Pink, Sarah. 2015. “Situating Sensory Ethnography from Academia to Intervention .” Pp. 3–24 in Doing sensory ethnography. Los Angeles, Ca: Sage. 

Pink first describes what is sensory ethnography then state there is no clear way to conduct sensory ethnography. She explains ethnographies are not trying to capture the ‘truth’ but their interpretation of what they observed in their fieldwork. In the chapter, she explains the debates on what is sensory ethnography by referring Ingold and his interpretation of the cultural models. The chapter helps me to understand the academic history of sensory ethnography and the scholars in the field. I hope to review some of the scholars’ work to see if I can incorporate their form of sensory ethnography in my research study. 

Pink, Sarah. 2011. “Multimodality, Multisensoriality and Ethnographic Knowing: Social Semiotics and the Phenomenology of Perception.” Qualitative Research 11(3):261–76. 

In the article, Pink focuses on the comparison of anthropological and multimodality approaches to the sense, the relationships between images and words, and ethnography. She explains that anthropologists understand multisensoriality through modes. She states understanding multisensoriality is necessary to understand society and culture. She states two scholars Kress and Theo van Leeuwen who have differing perspectives on what is culture and how it should be understood based on the senes. One point I took from the article I will consider when conducting my auto ethnography is how some anthropologists recognize the five senses— hearing, sight, taste, smell, and touch—are Western constructs. This allows me to expand on how to interpret the environment and how I understand it. 

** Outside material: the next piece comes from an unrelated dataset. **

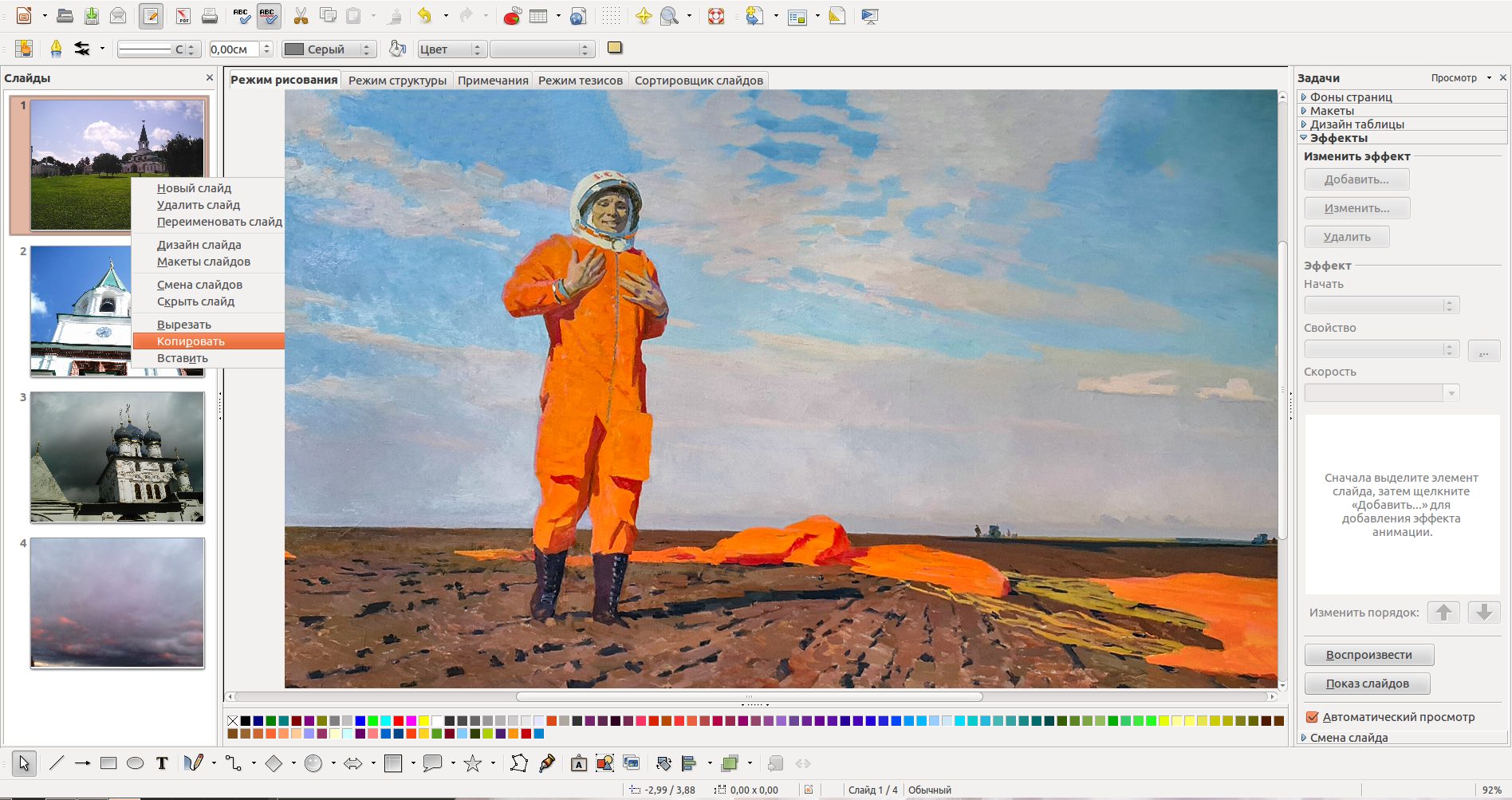Pick the black swatch in color palette
Screen dimensions: 1512x800
click(246, 721)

Sexton, Alexandra E., Allison Hayes-Conroy, Elizabeth L. Sweet, Mara Miele, and James Ash. 2017. “Better than Text? Critical Reflections on the Practices of Visceral Methodologies in Human Geography.” Geoforum 82:200–201. 

Sexton et. al states visceral is “relating to, and emerging from, bodily, emotional and effective interactions with the material and discursive environment”. For scholars who use visceral methods there is a tendency to create “‘very wordy worlds’” which drowns what the experiences mean, how it felt to be in your body as you conducted your research. I hope to describe my experiences so the reader can envision themselves in the space I researched however this article reminded that creating an environment as a new world is dangerous. I interpreted it as the reader will be lost in the world and lose sight of what the message is in the research project. 

Taylor, Diana. 2007. The Archive and the Repertoire: Performing Cultural Memory in the Americas. Durham, NC: Duke Univ. Press. 

Taylor discusses how cultural memory is passed, reproduced, and shaped through performances. From the chapters 1 & 3 she explained the performances provide a snippet of the cultural values the community members want to present to the audience however the audience cannot know the community through the performances. For my research, I am looking into the space of Highlandtown and its meaning for people within the space. I want to see  how people interact with the space to produce meaning. As I read the chapters, I see interactions among people as a type of performance that expresses and produces new forms of memory. 

Tuan, Y.-F. (1975). Place: An Experiential Perspective. American Geographical Society,  65(2), 151–165. https://doi.org/http://www.jstor.org/stable/213970 

In the book, Tuan explains how space becomes a place. The people within the space constantly interact with the space to produce meaning into the space which changes into a place. The place holds meaning but it is contingent in the people within the space so it is always shifting. The interactions within the space is the experiential perspective because people in the place begin to place meaning and create a connection with the place. I will use the theory of experiential perspective to see how spaces becomes places.